[RECORD EXCERPTS]:
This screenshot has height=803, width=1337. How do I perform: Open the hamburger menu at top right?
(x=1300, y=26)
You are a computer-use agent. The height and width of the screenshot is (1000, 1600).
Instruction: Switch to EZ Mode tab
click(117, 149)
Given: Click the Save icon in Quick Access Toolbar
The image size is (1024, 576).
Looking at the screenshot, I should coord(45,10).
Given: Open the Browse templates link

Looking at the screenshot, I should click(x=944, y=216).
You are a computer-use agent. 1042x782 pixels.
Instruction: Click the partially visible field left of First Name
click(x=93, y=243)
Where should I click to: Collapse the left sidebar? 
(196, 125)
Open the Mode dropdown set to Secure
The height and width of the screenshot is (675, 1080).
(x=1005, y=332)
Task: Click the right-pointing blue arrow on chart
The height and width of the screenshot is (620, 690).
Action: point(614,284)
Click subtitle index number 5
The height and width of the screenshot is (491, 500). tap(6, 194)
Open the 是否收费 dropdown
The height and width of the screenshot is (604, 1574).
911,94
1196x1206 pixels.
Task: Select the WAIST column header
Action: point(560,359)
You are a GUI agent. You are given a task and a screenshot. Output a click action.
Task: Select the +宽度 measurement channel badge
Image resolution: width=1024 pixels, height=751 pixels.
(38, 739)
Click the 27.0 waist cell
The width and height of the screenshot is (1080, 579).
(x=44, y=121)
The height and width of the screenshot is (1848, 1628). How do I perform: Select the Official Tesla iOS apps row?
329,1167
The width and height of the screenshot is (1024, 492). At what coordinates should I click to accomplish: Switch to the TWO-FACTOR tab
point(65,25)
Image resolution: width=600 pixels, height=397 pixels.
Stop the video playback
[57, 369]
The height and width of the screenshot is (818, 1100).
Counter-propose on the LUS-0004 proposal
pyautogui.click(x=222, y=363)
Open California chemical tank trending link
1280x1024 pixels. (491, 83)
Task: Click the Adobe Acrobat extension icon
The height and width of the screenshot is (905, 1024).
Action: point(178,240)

[WHAT YOU WILL DO]: From top to bottom, return the material above unchanged.

[RESULT FOR THIS EXERCISE]:
This screenshot has height=803, width=1337. How do I perform: Open the hamburger menu at top right?
(x=1300, y=26)
You are a computer-use agent. The height and width of the screenshot is (1000, 1600).
Instruction: Switch to EZ Mode tab
click(117, 149)
Given: Click the Save icon in Quick Access Toolbar
The image size is (1024, 576).
Looking at the screenshot, I should coord(45,10).
Given: Open the Browse templates link

Looking at the screenshot, I should click(x=944, y=216).
You are a computer-use agent. 1042x782 pixels.
Instruction: Click the partially visible field left of First Name
click(x=93, y=243)
Where should I click to: Collapse the left sidebar? 
(196, 125)
Open the Mode dropdown set to Secure
The height and width of the screenshot is (675, 1080).
(x=1005, y=332)
Task: Click the right-pointing blue arrow on chart
The height and width of the screenshot is (620, 690).
Action: point(614,284)
Click subtitle index number 5
The height and width of the screenshot is (491, 500). tap(6, 194)
Open the 是否收费 dropdown
The height and width of the screenshot is (604, 1574).
911,94
1196x1206 pixels.
Task: Select the WAIST column header
Action: point(560,359)
You are a GUI agent. You are given a task and a screenshot. Output a click action.
Task: Select the +宽度 measurement channel badge
Image resolution: width=1024 pixels, height=751 pixels.
(38, 739)
Click the 27.0 waist cell
The width and height of the screenshot is (1080, 579).
(x=44, y=121)
The height and width of the screenshot is (1848, 1628). How do I perform: Select the Official Tesla iOS apps row?
329,1167
The width and height of the screenshot is (1024, 492). At what coordinates should I click to accomplish: Switch to the TWO-FACTOR tab
point(65,25)
Image resolution: width=600 pixels, height=397 pixels.
Stop the video playback
[57, 369]
The height and width of the screenshot is (818, 1100).
Counter-propose on the LUS-0004 proposal
pyautogui.click(x=222, y=363)
Open California chemical tank trending link
1280x1024 pixels. (491, 83)
Task: Click the Adobe Acrobat extension icon
The height and width of the screenshot is (905, 1024).
Action: point(178,240)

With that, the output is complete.